Please repeat the records verbatim, from the line with "Given: Click Print Warranty Claim link" up to and including the line with "will (219, 86).".
--- AVAILABLE DATA ---
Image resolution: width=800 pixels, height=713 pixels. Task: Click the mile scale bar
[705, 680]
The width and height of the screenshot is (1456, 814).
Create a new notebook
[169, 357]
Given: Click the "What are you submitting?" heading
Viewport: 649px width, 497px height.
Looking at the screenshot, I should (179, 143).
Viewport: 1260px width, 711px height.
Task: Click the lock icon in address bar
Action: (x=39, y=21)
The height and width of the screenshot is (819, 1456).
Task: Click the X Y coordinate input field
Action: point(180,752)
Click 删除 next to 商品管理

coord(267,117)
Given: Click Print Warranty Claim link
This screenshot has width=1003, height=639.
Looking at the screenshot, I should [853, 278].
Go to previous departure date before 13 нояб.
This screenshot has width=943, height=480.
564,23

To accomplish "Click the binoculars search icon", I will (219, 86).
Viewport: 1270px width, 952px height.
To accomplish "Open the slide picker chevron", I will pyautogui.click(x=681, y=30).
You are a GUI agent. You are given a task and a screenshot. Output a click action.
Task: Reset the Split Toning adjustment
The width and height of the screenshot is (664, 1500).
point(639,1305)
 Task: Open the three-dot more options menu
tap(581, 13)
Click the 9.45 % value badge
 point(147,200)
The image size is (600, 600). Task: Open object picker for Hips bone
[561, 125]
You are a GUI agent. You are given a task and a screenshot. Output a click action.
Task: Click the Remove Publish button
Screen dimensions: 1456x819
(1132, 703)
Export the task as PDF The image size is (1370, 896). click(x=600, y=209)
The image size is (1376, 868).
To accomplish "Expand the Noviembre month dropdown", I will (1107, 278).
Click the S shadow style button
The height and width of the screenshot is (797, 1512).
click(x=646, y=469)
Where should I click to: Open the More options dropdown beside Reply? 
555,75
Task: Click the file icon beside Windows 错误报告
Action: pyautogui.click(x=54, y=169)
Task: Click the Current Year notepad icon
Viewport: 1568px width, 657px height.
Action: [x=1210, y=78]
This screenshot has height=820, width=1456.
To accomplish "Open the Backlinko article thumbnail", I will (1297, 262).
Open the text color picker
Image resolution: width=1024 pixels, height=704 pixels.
---
▶ OUTPUT OF THE TASK:
Given: Click Print Warranty Claim link
This screenshot has width=1003, height=639.
Looking at the screenshot, I should [853, 278].
Go to previous departure date before 13 нояб.
This screenshot has width=943, height=480.
564,23

To accomplish "Click the binoculars search icon", I will (219, 86).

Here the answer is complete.